===== Supplied information

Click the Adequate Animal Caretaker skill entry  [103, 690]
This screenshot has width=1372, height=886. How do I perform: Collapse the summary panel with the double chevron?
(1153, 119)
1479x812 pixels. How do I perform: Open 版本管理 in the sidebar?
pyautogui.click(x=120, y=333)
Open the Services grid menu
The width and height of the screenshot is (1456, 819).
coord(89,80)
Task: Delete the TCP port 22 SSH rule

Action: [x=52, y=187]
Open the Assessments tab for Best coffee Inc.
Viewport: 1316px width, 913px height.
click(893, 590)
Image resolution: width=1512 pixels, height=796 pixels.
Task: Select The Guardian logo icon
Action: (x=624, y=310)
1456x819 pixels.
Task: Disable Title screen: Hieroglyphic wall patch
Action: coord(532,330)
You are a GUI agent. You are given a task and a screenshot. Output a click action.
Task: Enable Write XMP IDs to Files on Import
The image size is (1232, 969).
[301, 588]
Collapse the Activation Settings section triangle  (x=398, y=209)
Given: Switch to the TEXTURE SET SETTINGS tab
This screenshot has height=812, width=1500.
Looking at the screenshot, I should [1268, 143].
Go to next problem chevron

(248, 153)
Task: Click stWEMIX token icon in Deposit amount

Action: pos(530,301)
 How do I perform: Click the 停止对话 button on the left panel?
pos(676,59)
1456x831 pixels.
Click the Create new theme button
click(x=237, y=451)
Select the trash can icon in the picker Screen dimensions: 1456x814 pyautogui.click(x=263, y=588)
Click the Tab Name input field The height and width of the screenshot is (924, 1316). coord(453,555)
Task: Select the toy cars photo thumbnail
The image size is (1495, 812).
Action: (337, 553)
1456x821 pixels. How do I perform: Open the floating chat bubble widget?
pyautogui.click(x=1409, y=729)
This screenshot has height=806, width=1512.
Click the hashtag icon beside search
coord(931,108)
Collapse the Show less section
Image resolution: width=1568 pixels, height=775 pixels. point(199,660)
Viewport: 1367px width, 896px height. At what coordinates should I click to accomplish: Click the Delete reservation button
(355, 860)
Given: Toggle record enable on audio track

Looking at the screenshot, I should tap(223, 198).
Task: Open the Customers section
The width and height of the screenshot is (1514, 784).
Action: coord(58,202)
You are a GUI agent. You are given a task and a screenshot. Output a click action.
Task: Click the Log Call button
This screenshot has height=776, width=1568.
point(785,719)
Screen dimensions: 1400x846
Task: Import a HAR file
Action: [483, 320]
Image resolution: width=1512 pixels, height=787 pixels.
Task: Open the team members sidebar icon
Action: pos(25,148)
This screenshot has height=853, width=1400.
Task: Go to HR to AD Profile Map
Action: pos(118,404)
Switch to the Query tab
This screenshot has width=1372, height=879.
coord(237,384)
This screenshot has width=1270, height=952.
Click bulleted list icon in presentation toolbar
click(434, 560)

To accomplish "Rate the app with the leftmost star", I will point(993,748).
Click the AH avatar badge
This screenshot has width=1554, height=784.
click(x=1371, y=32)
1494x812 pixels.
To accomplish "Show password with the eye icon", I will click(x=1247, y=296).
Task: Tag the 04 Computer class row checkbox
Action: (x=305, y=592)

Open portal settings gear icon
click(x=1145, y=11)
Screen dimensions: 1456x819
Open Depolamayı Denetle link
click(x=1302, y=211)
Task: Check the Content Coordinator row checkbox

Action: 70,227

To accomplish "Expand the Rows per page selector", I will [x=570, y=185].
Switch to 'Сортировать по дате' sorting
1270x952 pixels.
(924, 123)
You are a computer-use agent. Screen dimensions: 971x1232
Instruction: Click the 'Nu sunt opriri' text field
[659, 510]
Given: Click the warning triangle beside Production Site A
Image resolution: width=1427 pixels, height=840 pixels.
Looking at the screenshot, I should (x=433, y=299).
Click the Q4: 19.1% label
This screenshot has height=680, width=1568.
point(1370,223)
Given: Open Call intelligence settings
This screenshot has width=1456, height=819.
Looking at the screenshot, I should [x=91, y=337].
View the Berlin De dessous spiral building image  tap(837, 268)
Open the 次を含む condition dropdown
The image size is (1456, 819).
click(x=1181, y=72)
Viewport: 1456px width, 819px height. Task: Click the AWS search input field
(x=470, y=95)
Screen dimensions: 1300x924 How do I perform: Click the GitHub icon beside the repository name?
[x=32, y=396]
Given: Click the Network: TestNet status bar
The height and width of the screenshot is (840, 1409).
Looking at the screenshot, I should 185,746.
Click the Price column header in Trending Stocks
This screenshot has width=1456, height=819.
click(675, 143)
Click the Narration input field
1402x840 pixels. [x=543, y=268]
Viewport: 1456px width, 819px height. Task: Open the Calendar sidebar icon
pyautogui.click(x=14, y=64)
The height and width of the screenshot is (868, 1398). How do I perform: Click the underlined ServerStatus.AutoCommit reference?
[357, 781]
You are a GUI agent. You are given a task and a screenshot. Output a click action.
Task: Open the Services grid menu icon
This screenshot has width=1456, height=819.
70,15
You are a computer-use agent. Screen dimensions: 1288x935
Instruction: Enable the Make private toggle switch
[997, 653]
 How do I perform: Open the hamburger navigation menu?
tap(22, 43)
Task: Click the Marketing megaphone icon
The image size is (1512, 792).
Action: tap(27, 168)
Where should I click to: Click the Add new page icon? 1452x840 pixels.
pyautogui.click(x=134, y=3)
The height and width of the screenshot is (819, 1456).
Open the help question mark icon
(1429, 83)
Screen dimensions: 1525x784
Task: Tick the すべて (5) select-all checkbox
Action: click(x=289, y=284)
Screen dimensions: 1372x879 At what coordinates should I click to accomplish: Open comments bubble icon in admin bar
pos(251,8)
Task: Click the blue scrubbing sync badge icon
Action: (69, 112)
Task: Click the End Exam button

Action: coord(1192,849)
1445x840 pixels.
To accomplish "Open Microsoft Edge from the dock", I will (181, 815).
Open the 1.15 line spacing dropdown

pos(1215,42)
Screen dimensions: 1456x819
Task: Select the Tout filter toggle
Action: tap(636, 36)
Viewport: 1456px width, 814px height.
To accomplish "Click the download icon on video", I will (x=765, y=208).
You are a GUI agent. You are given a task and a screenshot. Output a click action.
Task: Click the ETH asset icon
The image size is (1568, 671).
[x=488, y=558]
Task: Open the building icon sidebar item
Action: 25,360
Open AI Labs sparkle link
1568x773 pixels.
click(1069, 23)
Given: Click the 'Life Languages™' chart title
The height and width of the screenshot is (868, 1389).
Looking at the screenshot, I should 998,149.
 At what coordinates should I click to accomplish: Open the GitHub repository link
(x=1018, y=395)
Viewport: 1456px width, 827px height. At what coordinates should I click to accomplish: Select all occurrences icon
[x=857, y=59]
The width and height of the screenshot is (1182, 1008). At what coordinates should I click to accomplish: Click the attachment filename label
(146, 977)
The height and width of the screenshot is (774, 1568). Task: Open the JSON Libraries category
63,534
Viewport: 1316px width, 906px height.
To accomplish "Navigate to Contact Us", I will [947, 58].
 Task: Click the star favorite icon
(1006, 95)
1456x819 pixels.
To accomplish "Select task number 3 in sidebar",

==========

(Exercise instructions)
For the string "Call", go through the entries above and copy each line where it occurs.

(Exercise response)
Task: Click the Log Call button
Given: Open Call intelligence settings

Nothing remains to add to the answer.